Electricity from the turbines could be sold more cheaply to nearby households when the wind is blowing hard, expanding an existing Octopus tariff.
The proposals, which Octopus said would only go ahead if nearby homeowners approve, risk sparking a backlash among rural families concerned about bigger turbines’ impact on the landscape.
It comes after Tory leadership candidate Rishi Sunak signalled his opposition to new onshore wind turbines and insisted he would scrap plans to relax rules which restrict new projects.
Zoisa North-Bond, chief executive of Octopus Energy Generation, said: “It’s quite difficult to build new models at the moment given where planning sits on onshore wind.
“But with repowering, we have the ability to be able to go in and look at sites which have already been designated and developed for that purpose.

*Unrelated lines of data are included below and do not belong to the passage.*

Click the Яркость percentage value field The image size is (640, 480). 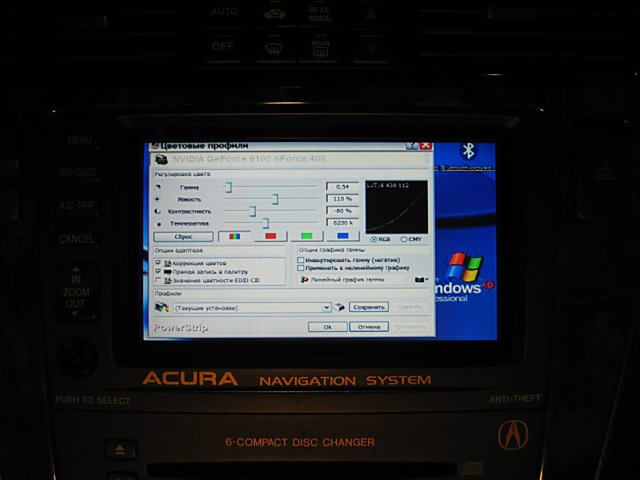[343, 199]
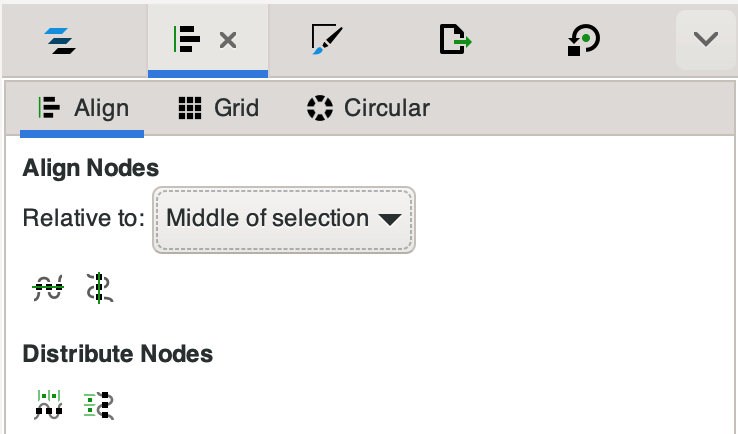Image resolution: width=738 pixels, height=434 pixels.
Task: Close the Align and Distribute dialog tab
Action: pyautogui.click(x=228, y=41)
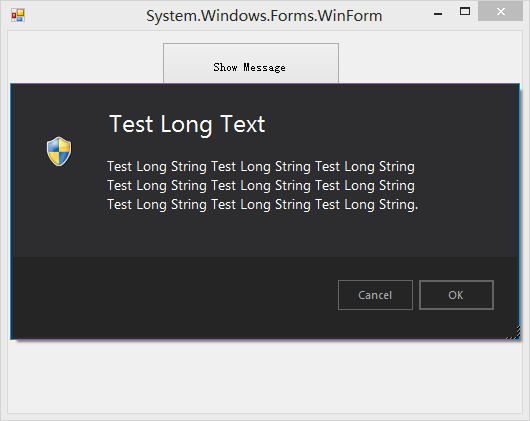Minimize the System.Windows.Forms.WinForm window
530x421 pixels.
[438, 14]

“For turbines coming to the end of their life or those that are not as efficient as they could be, we can go in and put in much more powerful models. In some instances these could power up to two to three times more homes.
“It’s something that could be really imperative to our onshore wind strategy if it’s difficult to build more given current planning restrictions.”
There are about 9,000 onshore wind turbines in Britain, supplying about 10pc of its annual electricity. They are one of the cheapest forms of generation to build.
However, installation has slowed since 2015 when David Cameron excluded the technology from subsidies and tightened planning restrictions, declaring communities were “fed up” with having turbines nearby.
New farms have been eligible for subsidies again this year for the first time since 2015, as the Government tries to boost renewable power supplies to meet net zero targets.
Boris Johnson was earlier this year reported to be poised to relax the planning regime to allow for new farms to be built.
In its energy security strategy published in March, however, the Government said it would not introduce “wholesale changes” to current planning rules for onshore wind.
Instead, it pledged to consult with a “limited number of supportive communities who wish to host new onshore wind infrastructure in return for benefits, including lower energy bills”.
It stopped short of setting new targets for the technology, unlike ambitious proposals for offshore wind and nuclear power, amid fears of a push-back from MPs.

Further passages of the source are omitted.